I have heard All Walls Must Fall described as a blend of real-time and turn-based tactical action, set in a retro-futuristic Berlin in which the Cold War never ended and where all matters of consequence unfold in the procedurally-generated nightclubs favoured by gay time-travelling superspies. Deep breath. Influences cover everything from Twelve Monkeys and X-Com to Invisible Inc, Superhot and - when it comes to the wonderfully grungy animation that chops together 2D character models and low-poly 3D backgrounds - the old Paddington Bear children's series that was so memorably narrated by Michael Hordern. It all sounds a bit complicated really. But it isn't. When you get into a fight here, All Walls Must Fall is gloriously, deliriously, skull-shakingly straightforward.

Gunfights are when All Walls Must Fall switches from behaving like a real-time nightclub exploration game (one of my favourite genres) and becomes a turn-based, grid-based tactical battler (which happens, rather neatly, to be my other favourite genre). You play as a hulking metal-armed killer who has been sent looping back through time within a single night so as to stop a bomb going off in the present. This means that time is as much his plaything in shootouts as space is. In fact, when you're exploring in the real-time mode, time is space. Each room you scout out rewards you with a few units of time resource that allow you to do all sorts of rewind-based shenanigans when the guns emerge. Time is space! Einstein would be proud. I bet he'd be well up for some futuristic clubbing, too.

▸ Provided material
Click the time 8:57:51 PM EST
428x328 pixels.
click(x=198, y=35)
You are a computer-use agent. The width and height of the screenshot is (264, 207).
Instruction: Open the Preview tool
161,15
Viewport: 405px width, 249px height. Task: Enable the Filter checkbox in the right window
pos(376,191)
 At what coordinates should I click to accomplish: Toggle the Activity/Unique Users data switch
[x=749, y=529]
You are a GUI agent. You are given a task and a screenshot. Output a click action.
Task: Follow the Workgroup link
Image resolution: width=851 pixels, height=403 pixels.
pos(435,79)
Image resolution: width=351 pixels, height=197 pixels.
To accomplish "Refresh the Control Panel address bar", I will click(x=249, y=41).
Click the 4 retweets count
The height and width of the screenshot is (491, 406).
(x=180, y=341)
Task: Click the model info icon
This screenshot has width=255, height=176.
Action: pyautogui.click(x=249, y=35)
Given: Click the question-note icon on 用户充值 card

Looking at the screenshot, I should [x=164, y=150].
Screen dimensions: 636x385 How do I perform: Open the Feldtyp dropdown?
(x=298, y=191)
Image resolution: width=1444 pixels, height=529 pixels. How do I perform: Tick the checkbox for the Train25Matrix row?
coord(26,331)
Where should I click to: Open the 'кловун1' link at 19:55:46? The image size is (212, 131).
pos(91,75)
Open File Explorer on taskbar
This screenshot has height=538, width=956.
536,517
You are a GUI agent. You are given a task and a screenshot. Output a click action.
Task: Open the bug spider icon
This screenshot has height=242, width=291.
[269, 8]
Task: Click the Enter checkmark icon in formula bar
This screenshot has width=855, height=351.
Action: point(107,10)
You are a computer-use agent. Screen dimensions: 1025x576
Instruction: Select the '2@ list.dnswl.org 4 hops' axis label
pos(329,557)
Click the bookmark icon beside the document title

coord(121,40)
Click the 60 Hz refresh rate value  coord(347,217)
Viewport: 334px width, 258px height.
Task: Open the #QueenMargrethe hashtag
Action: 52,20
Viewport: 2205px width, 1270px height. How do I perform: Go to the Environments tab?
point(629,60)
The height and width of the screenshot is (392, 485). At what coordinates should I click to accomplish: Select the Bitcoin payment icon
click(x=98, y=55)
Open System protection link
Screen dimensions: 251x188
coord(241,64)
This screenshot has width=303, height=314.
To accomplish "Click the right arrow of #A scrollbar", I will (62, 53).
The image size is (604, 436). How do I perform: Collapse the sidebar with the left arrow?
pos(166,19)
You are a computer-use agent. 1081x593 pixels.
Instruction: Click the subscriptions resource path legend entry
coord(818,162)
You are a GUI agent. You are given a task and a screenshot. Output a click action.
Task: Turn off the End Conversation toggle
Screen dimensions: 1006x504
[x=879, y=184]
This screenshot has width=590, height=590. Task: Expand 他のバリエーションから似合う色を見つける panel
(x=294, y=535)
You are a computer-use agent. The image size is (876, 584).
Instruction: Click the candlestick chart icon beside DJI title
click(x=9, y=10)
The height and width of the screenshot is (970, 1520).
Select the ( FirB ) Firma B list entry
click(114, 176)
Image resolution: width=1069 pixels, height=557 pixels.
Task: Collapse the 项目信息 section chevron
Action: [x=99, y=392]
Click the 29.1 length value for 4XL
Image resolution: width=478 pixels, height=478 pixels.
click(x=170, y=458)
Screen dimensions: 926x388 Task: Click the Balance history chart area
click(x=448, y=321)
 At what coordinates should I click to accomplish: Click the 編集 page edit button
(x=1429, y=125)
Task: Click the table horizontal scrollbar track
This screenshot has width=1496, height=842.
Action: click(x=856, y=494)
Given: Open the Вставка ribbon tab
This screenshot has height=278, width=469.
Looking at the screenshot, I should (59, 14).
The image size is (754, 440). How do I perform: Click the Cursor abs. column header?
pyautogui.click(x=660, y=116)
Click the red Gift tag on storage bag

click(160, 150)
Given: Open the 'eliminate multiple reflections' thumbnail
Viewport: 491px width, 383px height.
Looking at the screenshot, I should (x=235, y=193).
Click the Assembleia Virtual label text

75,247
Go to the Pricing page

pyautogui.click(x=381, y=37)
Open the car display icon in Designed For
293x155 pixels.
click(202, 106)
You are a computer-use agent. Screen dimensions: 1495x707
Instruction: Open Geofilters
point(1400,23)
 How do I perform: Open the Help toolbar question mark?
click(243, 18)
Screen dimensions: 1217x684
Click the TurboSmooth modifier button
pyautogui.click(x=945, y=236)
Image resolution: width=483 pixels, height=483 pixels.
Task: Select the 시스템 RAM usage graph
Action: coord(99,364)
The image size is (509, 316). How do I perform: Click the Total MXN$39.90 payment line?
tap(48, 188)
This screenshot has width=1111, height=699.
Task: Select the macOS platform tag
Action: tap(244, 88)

▸ Goal
Answer these from the passage on All Walls Must Fall:
1. In what city is the game set?
2. Who narrated the Paddington Bear children's series the passage mentions?
3. What does each room scouted in the real-time mode reward the player with?

▸ Solution to this task
1. A retro-futuristic Berlin
2. Michael Hordern
3. A few units of time resource